Determining both radial pressure distribution and torsional stiffness of involute spline couplings

Abstract

In this paper, an analytical method is used to investigate the distortions of involute spline teeth. The following hypotheses are adopted: teeth geometry is in conformity with standardization, dimensions are nominal (no defect), there is no friction and the load is a pure torsional torque. Teeth distortions due to bending, shear, compression, and foundation rotation are analysed. As the load is distributed along the tooth height, the displacement calculation differs from the conventional approach used for gear teeth. Sliding over the contact surfaces is also considered as it emerged during the study that this phenomenon, that has not hitherto been taken into account, plays a significant role.

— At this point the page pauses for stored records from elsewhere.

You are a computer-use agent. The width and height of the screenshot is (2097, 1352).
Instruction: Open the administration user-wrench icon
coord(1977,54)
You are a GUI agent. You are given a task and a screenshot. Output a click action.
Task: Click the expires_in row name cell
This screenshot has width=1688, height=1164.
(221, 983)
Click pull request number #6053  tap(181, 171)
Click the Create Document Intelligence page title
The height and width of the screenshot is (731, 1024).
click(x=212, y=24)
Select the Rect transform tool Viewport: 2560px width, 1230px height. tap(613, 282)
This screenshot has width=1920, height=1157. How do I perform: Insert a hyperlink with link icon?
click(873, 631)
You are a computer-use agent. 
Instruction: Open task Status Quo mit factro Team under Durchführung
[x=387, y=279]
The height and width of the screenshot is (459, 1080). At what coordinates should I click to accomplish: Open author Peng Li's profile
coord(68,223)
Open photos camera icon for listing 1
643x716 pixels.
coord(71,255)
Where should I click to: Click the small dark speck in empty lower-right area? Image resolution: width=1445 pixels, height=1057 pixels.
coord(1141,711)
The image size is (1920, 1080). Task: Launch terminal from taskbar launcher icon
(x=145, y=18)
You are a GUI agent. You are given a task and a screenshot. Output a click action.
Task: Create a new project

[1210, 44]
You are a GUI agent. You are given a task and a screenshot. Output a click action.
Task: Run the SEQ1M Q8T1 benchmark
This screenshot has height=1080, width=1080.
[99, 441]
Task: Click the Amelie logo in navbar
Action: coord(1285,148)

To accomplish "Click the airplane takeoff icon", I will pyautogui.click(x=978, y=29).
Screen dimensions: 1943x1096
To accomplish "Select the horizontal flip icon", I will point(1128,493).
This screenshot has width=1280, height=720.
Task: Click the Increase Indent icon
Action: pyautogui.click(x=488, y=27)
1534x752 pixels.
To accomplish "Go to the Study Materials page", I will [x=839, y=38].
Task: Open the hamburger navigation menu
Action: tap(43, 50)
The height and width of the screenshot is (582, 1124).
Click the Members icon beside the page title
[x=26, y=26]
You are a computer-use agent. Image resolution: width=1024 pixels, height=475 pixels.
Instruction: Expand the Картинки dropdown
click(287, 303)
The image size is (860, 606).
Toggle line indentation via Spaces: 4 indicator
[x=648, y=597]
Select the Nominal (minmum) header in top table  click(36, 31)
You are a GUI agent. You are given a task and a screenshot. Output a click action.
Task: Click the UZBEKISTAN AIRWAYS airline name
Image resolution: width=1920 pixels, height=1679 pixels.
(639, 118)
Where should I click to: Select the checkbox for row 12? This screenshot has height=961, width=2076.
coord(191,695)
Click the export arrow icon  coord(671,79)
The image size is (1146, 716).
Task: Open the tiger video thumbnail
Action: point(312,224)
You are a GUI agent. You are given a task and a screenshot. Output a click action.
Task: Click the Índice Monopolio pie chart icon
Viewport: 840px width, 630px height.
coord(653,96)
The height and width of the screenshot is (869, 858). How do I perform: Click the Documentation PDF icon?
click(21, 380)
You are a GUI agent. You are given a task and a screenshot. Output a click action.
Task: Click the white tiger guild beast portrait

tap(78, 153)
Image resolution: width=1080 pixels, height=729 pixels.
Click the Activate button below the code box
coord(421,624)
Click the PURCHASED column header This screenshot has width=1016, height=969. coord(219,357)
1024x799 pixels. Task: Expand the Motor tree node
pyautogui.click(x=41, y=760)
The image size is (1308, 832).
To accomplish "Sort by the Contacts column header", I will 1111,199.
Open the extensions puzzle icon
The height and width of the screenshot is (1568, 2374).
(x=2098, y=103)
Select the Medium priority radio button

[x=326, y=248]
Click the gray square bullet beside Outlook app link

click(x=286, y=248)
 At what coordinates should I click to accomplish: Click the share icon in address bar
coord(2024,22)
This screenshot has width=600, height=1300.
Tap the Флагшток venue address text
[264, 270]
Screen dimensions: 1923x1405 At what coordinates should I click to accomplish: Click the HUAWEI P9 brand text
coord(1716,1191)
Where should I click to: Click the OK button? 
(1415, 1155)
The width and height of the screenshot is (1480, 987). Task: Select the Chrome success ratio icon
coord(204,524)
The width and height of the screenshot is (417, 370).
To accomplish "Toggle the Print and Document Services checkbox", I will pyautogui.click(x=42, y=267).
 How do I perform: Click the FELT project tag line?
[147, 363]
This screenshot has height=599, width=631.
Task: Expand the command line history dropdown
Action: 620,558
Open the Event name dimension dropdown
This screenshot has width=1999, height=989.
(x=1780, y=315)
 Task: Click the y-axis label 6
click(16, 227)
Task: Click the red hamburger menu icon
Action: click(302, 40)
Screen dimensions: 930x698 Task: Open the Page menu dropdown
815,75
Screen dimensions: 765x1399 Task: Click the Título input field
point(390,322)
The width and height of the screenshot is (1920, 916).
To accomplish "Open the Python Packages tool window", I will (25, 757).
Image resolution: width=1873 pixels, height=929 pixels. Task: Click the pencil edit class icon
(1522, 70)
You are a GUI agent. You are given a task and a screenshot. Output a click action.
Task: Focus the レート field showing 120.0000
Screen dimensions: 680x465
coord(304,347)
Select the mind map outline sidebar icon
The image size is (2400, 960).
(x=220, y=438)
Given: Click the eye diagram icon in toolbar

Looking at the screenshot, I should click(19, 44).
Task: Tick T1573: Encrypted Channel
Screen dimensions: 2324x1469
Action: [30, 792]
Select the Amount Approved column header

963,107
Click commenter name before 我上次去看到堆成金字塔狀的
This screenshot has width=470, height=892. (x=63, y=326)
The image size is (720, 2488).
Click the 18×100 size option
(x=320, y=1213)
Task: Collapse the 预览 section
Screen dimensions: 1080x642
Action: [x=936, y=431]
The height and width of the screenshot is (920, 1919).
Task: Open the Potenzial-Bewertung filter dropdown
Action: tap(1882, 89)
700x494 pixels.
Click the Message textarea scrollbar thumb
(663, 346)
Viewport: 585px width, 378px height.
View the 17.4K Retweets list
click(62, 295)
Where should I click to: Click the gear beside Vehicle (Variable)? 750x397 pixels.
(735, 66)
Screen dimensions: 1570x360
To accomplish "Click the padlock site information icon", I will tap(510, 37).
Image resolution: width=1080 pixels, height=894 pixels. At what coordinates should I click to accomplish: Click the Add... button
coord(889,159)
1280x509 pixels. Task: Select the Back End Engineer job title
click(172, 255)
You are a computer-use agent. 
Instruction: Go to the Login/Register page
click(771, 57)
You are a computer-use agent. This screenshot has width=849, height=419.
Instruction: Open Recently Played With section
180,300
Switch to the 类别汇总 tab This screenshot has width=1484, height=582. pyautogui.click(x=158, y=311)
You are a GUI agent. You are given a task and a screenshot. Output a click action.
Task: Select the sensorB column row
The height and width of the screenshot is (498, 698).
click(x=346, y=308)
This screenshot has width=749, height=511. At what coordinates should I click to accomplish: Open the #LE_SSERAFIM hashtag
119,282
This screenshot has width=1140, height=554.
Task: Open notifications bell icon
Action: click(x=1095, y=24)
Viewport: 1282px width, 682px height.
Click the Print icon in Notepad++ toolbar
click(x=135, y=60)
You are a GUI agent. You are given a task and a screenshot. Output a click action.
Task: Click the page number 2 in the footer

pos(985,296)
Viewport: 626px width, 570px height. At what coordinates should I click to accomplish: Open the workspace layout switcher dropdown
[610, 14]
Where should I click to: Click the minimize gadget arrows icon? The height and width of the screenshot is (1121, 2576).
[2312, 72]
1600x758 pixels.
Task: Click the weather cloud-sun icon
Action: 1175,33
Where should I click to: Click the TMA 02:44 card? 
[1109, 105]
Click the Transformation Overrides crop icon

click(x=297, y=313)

A punch model is used to describe the radial distribution of the contact pressure. Ascribing an arbitrary value to the tilted angle between the two contacting flanks enables the pressure profile to be evaluated, from which calculation of teeth distortions can be arrived at so as finally to obtain a new estimation of the tilted angle. Thus, displacements and the contact load can be determined together by iterating the calculation procedure until convergence. Torsional stiffness, which is one of the main parameters required to predict the torque distribution along the spline coupling, is evaluated from the various displacement components. The results derived from the proposed analytical method are compared with finite-element results and show good correlation.